=== SOURCE DOCUMENT ===

If the Long Term Care Insurance Market Collapsed, How are Seniors going to Pay for Care?
In 2000, there were over 100 Long Term Care Insurance Companies and today there are maybe a dozen
What happened? In less than 15 years the long term care insurance market has almost disappeared. Major insurance companies such as MetLife, Prudential, UNUM, and the Guardian have quite the market and no longer sell policies. The only companies left have been forced to raise premiums on families that bought policies years ago. This has backed people who bought policies planning for the future to make a choice between dropping their policies or negotiating reductions in coverage in return for less drastic rate increases. The problem is that the insurance companies that sold these policies underpriced the premiums in a scramble for market share and it came back to burn them because they miscalculated two important factors:
Two Factors the Long Term Care Insurance Companies Miscalculated
- Seniors are living longer and the cost of long term care is rising higher than had been expected
- Insurance companies expected seniors to abandon a high percentage of these policies before ever paying a long term care benefit, but the owners who are counting on these benefits refuse to let go after making premium payments for years
The insurance companies assumed that since 88% of life insurance policies purchased never pay out a death benefit because they are either lapsed or surrendered– the same would happen with long term care insurance policies. Instead the opposite happened, and the vast majority of policy owners held onto their policies despite numerous rounds of rate increases and benefit reductions. In the recent Wall Street Journal article (7/1/13), Long Term Care Insurance Leaves Customers Groping, the story of the Deane family is a cautionary tale. They were forced to battle with their insurance company about rate increases and benefit reductions to keep even a portion of the policy they have been paying premiums on for a decade. Rob and Katherine Deane had to contend with a rate increase of 77% on the policy they bought for Mrs. Deane ten years ago. After much distress and haggling with the insurance company, the increase was reduced to “only” 46% in exchange for reducing the time that she could receive coverage from 10 years to 6 years—a 46% rate increase in exchange for a 40% benefit reduction! Her husband, a doctor, said in the article, “Seniors are really getting hammered!” The insurance company refused to comment for the article…..
Also, as the Wall Street Journal reported in this story, in today’s market many insurance agents and financial planners are steering clients to new “hybrid” coverage, basically life insurance with a rider providing long-term-care benefits. One appeal: The policyholder can leave something to heirs even if the long-term-care benefits don’t get tapped. But the long-term-care benefits often are less generous than those in conventional policies, and policyholders typically have to write one big check upfront to obtain the coverage, rather than paying premiums each year, says Nancy Courser, the Deanes’ insurance agent. “We have no way of knowing if these policies will self-destruct in the future,” cautions Mary Ahearn, a financial planner in Arizona.

=== EXTRACTED RECORDS ===

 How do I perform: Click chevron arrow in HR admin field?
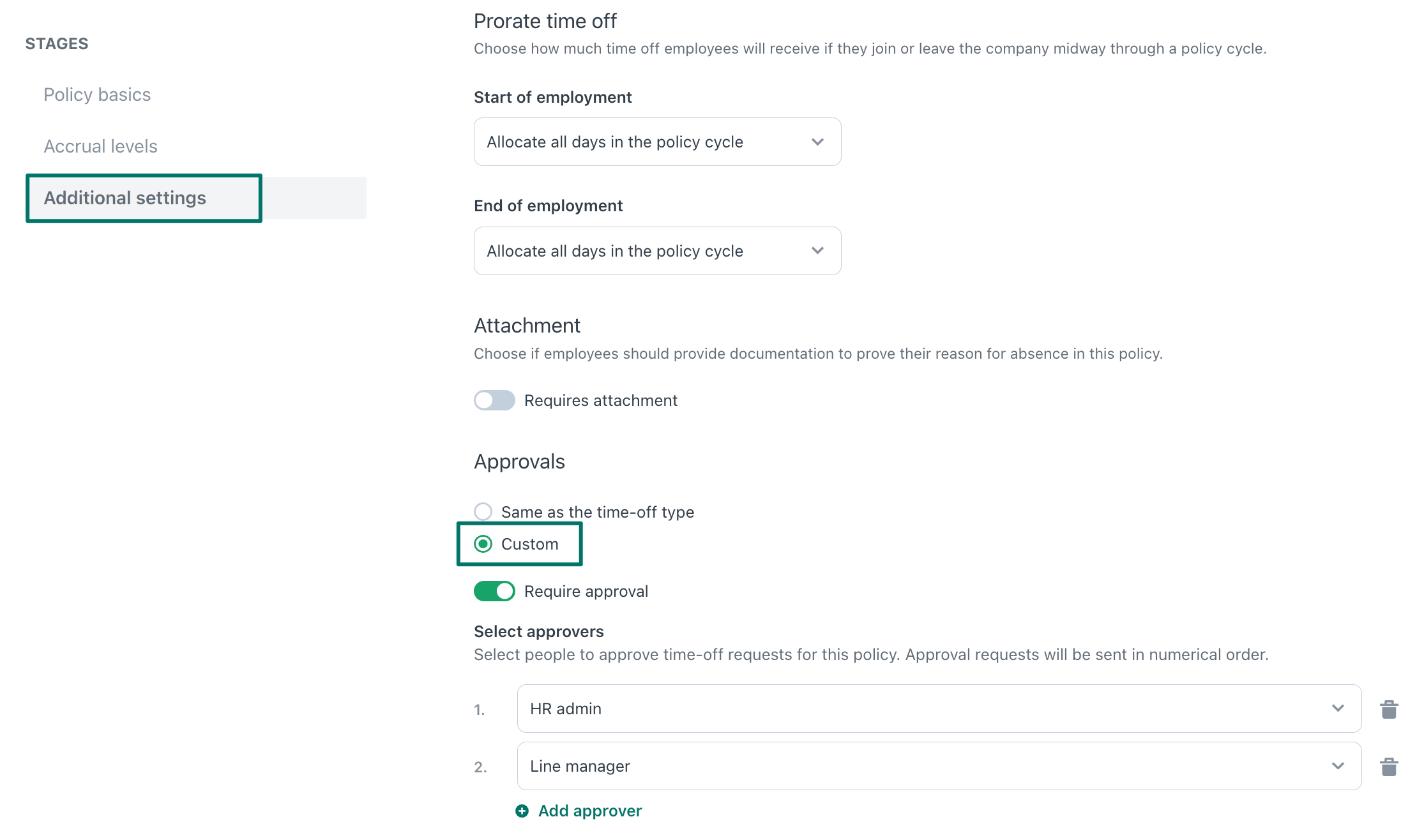point(1338,709)

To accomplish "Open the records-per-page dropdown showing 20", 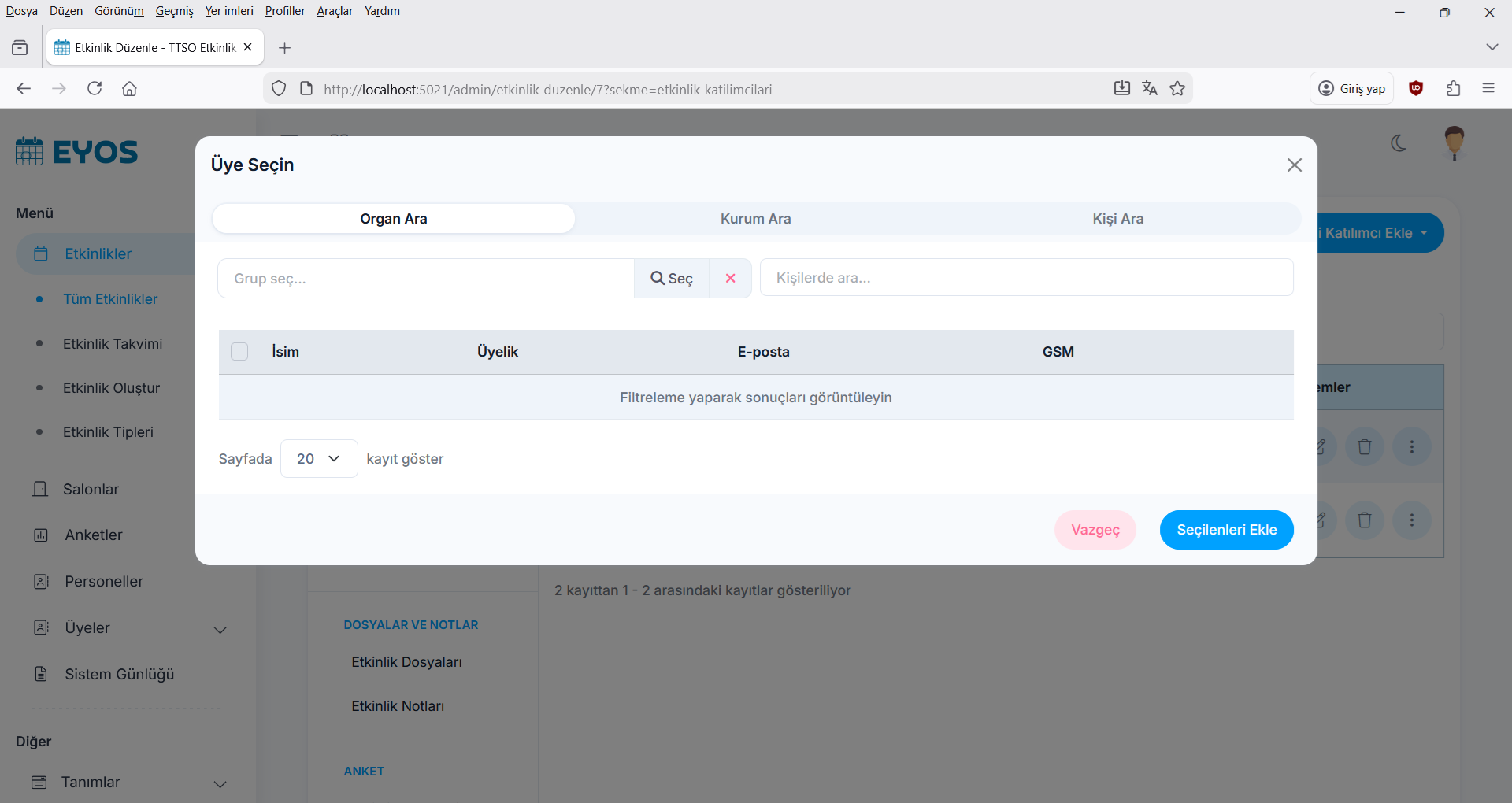I will point(319,459).
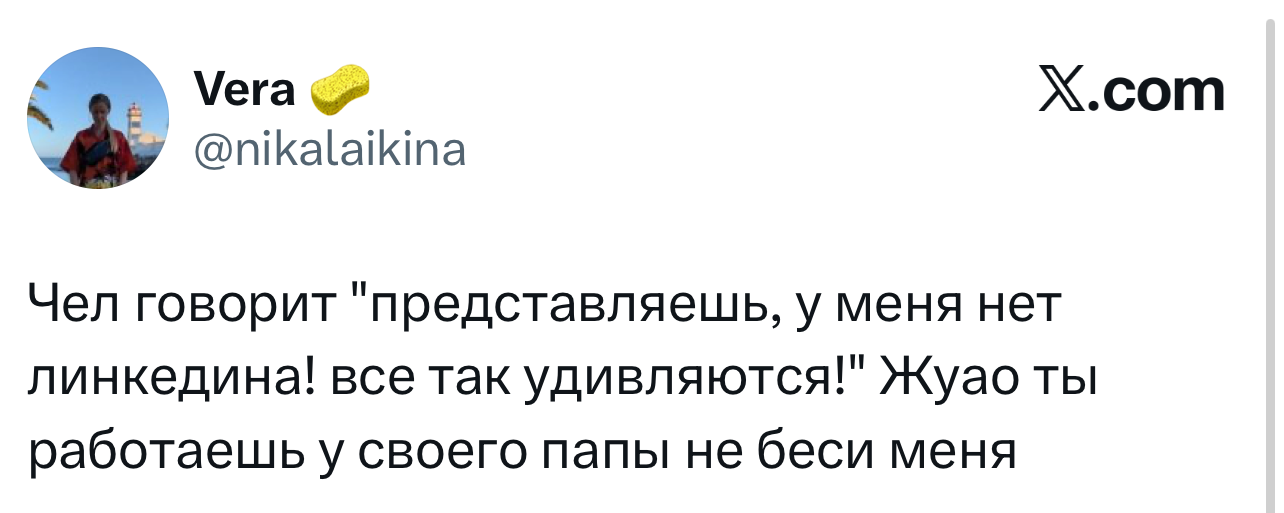Image resolution: width=1284 pixels, height=513 pixels.
Task: Click Vera's profile avatar photo
Action: click(x=98, y=118)
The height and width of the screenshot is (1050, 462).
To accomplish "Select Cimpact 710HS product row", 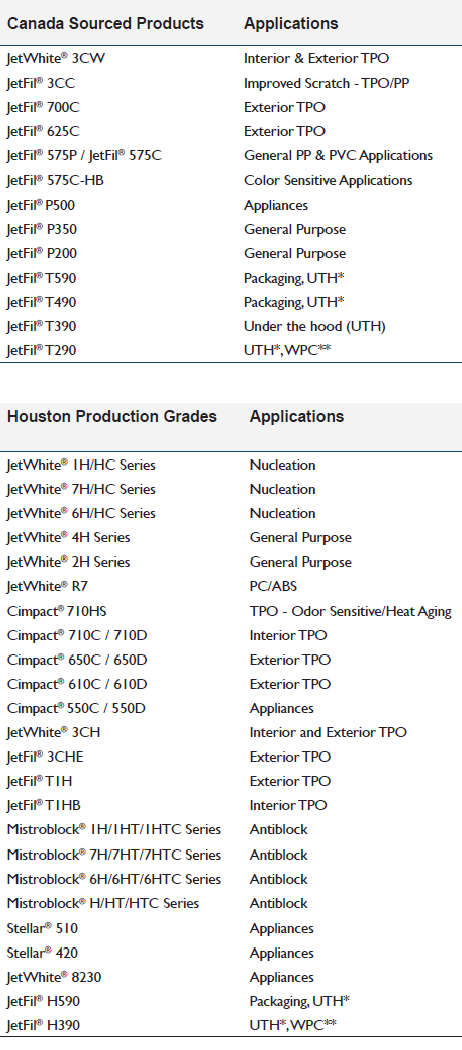I will tap(231, 611).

===

> [PROBLEM]
Continue the article on the collapse of the long-term care insurance market from the point where it stops, not the data.

> [ANSWER SPACE]
There was a time when long term care insurance was thought to be the “silver bullet” private market solution that would pick up the financial slack for the costs of Senior Care in America. Obviously, that is no longer the case, but another insurance based solution has stepped forward and is getting a lot of support from consumers, providers and advisors of Senior Care services, and from political leaders across the country. Converting a life insurance policy’s death benefit into a living benefit that can be used to pay for Senior Care which is known as a Life Care Benefit or a Long Term Care Benefit Plan is recognized as a preferred form of private pay for Senior Care in every state and for every form of care services. Families struggling with the costs of care now have a better option than lapsing or surrendering a life insurance policy because they can convert it into an irrevocable, FDIC-insured account that will protect their funds and make sure the payments are being made on a monthly basis to cover their choice of Homecare (Private Duty and Skilled Medical), Assisted Living, Nursing Home, Memory Care, and Hospice Care. Seniors abandon more life insurance every year than there is long term care insurance in-force in the entire country. Now that seniors have an outlet to convert life insurance policies into a dedicated and protected account that will cover their choice of Senior Care services; there is another well regulated, private market solution to fund senior Care Services and help fill in the widening gap being created by the long term care insurance industry.